Sunday, June 5, 2011

I suck at bloggin already

I've been thinking lately about how I use to blog on a fairly regular basis back in high school on a little known website called LiveJournal (remember!?) and how I need to start doing that again... Then I remembered that I had set this blog up last year so I could update every one on my Comic Con adventure.... look how well that turned out. So I suck at blogging already.

I'm gunna try again though.

Getting out my feelings might help me cope with my newly diagnosed depression. I use to roll my eyes at people who told me they were depressed. I would judge them and think, "oh brother, they're just feeling sorry for themselves and they want me to feel sorry for them too." But now I know what it feels like and I feel quilty for thinking that way towards my friends. I, like most people, thought that they should just "snap out of it" because their life isn't that bad... but depression is so much more than that. For no real reason one can be depressed. I get mad at myself all the time now because I feel like I have no right to feel this way. There are people out there who are starving, who are sick, who are dying and I'm altogether living the high life compared to them. But no matter how hard I try I can't stop feeling this way.
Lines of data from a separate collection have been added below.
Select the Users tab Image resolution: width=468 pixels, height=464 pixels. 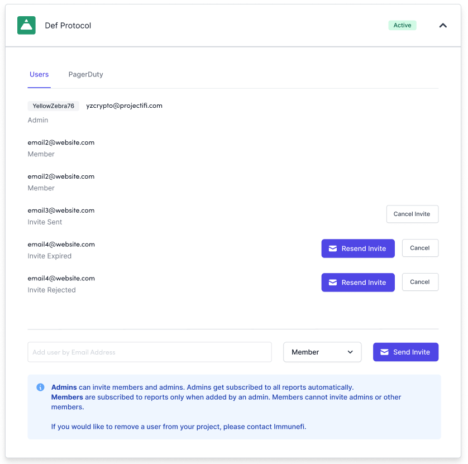click(39, 74)
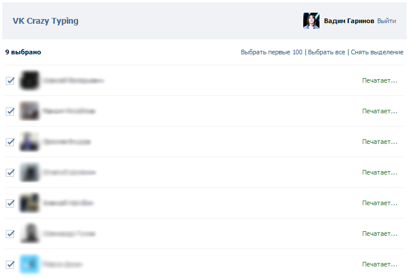Uncheck the second friend's checkbox

10,111
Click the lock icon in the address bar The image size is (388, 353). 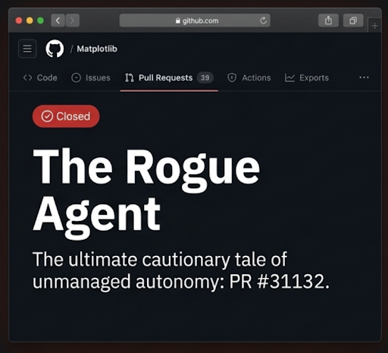[x=178, y=20]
I didn't know what was wrong with me because the changes have been slow. I finally realized something was definitely wrong a few weeks ago when I could not stop crying. Sometimes I would just be sitting on the couch or driving somewhere, not thinking about anything in particular, when all of a sudden I would burst into tears. I would cry for about 10 minutes and then stop. This has happened on and off for the past 3 weeks. I also have no motivation to do anything anymore. I use to clean my apartment on my days off and now I only clean a tiny bit at a time once it's finally built up too much to get anything done. I sleep A LOT. Just the other day I took 3 naps! I don't get excited about anything...beacuse there is nothing to get excited about. I just live this horribly mundane life of sleeping, eating, tv watching, and working at a job I hate.

I need something drastic to happen in my life. I need to go somewhere or do something absolutely insane.... but I can't think of what. The things I can think of cost money and I only have $100 to my name.



I'm not writing this blog for anyone to really read. I'm just writing to get my thoughts out of my head.